→ **Written exercise**
Rewrite the data below as a numbered list, one entry per line, omitting blank lines.

→ **Records supplied**
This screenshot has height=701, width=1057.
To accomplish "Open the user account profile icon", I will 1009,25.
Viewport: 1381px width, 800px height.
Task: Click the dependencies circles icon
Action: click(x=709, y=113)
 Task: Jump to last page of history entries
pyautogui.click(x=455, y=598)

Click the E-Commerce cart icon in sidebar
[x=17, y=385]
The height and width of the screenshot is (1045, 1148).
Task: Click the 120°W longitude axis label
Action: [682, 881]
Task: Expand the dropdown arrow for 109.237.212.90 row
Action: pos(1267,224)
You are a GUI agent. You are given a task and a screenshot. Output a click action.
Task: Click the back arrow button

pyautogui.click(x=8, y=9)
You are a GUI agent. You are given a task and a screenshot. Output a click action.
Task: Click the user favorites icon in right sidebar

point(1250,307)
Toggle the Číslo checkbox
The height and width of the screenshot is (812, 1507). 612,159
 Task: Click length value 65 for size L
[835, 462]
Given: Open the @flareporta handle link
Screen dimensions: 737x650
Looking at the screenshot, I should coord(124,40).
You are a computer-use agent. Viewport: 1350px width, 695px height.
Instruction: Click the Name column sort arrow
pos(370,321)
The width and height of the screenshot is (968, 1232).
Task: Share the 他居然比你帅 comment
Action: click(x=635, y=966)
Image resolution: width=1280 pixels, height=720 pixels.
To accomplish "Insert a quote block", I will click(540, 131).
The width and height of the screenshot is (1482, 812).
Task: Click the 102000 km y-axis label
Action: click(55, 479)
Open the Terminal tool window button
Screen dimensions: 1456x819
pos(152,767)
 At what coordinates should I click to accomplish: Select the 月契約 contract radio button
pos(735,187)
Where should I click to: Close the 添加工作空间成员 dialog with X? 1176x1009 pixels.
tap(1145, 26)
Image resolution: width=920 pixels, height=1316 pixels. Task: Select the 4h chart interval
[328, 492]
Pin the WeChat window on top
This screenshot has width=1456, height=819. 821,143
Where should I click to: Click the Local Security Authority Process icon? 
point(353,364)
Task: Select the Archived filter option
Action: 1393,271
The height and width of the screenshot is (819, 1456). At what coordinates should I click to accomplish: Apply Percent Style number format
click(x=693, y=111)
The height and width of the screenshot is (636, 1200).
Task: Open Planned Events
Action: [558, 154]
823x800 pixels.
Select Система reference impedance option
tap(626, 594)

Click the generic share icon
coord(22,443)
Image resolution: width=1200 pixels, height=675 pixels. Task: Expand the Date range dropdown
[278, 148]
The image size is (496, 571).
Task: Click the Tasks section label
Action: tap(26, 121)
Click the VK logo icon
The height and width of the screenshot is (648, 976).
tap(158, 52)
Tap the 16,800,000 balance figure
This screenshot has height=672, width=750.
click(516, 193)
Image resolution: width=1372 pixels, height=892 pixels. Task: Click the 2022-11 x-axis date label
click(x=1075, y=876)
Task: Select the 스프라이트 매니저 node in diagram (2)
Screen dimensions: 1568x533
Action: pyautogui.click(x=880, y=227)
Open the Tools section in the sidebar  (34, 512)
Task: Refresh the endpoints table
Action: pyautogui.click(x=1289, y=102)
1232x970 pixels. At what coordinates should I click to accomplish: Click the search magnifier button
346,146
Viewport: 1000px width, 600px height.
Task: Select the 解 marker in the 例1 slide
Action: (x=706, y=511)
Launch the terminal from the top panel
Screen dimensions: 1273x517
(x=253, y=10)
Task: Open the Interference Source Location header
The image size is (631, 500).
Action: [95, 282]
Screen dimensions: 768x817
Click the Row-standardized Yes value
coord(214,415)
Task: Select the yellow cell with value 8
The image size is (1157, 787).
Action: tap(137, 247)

→ **Written solution**
1. This screenshot has height=701, width=1057.
2. To accomplish "Open the user account profile icon", I will 1009,25.
3. Viewport: 1381px width, 800px height.
4. Task: Click the dependencies circles icon
5. Action: click(x=709, y=113)
6.  Task: Jump to last page of history entries
7. pyautogui.click(x=455, y=598)
8. Click the E-Commerce cart icon in sidebar
9. [x=17, y=385]
10. The height and width of the screenshot is (1045, 1148).
11. Task: Click the 120°W longitude axis label
12. Action: [682, 881]
13. Task: Expand the dropdown arrow for 109.237.212.90 row
14. Action: pos(1267,224)
15. You are a GUI agent. You are given a task and a screenshot. Output a click action.
16. Task: Click the back arrow button
17. pyautogui.click(x=8, y=9)
18. You are a GUI agent. You are given a task and a screenshot. Output a click action.
19. Task: Click the user favorites icon in right sidebar
20. point(1250,307)
21. Toggle the Číslo checkbox
22. The height and width of the screenshot is (812, 1507). 612,159
23.  Task: Click length value 65 for size L
24. [835, 462]
25. Given: Open the @flareporta handle link
26. Screen dimensions: 737x650
27. Looking at the screenshot, I should coord(124,40).
28. You are a computer-use agent. Viewport: 1350px width, 695px height.
29. Instruction: Click the Name column sort arrow
30. pos(370,321)
31. The width and height of the screenshot is (968, 1232).
32. Task: Share the 他居然比你帅 comment
33. Action: click(x=635, y=966)
34. Image resolution: width=1280 pixels, height=720 pixels.
35. To accomplish "Insert a quote block", I will click(540, 131).
36. The width and height of the screenshot is (1482, 812).
37. Task: Click the 102000 km y-axis label
38. Action: click(55, 479)
39. Open the Terminal tool window button
40. Screen dimensions: 1456x819
41. pos(152,767)
42.  At what coordinates should I click to accomplish: Select the 月契約 contract radio button
43. pos(735,187)
44. Where should I click to: Close the 添加工作空间成员 dialog with X? 1176x1009 pixels.
45. tap(1145, 26)
46. Image resolution: width=920 pixels, height=1316 pixels. Task: Select the 4h chart interval
47. [328, 492]
48. Pin the WeChat window on top
49. This screenshot has width=1456, height=819. 821,143
50. Where should I click to: Click the Local Security Authority Process icon? 
51. point(353,364)
52. Task: Select the Archived filter option
53. Action: 1393,271
54. The height and width of the screenshot is (819, 1456). At what coordinates should I click to accomplish: Apply Percent Style number format
55. click(x=693, y=111)
56. The height and width of the screenshot is (636, 1200).
57. Task: Open Planned Events
58. Action: [558, 154]
59. 823x800 pixels.
60. Select Система reference impedance option
61. tap(626, 594)
62. Click the generic share icon
63. coord(22,443)
64. Image resolution: width=1200 pixels, height=675 pixels. Task: Expand the Date range dropdown
65. [278, 148]
66. The image size is (496, 571).
67. Task: Click the Tasks section label
68. Action: tap(26, 121)
69. Click the VK logo icon
70. The height and width of the screenshot is (648, 976).
71. tap(158, 52)
72. Tap the 16,800,000 balance figure
73. This screenshot has height=672, width=750.
74. click(516, 193)
75. Image resolution: width=1372 pixels, height=892 pixels. Task: Click the 2022-11 x-axis date label
76. click(x=1075, y=876)
77. Task: Select the 스프라이트 매니저 node in diagram (2)
78. Screen dimensions: 1568x533
79. Action: pyautogui.click(x=880, y=227)
80. Open the Tools section in the sidebar  (34, 512)
81. Task: Refresh the endpoints table
82. Action: pyautogui.click(x=1289, y=102)
83. 1232x970 pixels. At what coordinates should I click to accomplish: Click the search magnifier button
84. 346,146
85. Viewport: 1000px width, 600px height.
86. Task: Select the 解 marker in the 例1 slide
87. Action: (x=706, y=511)
88. Launch the terminal from the top panel
89. Screen dimensions: 1273x517
90. (x=253, y=10)
91. Task: Open the Interference Source Location header
92. The image size is (631, 500).
93. Action: [95, 282]
94. Screen dimensions: 768x817
95. Click the Row-standardized Yes value
96. coord(214,415)
97. Task: Select the yellow cell with value 8
98. The image size is (1157, 787).
99. Action: tap(137, 247)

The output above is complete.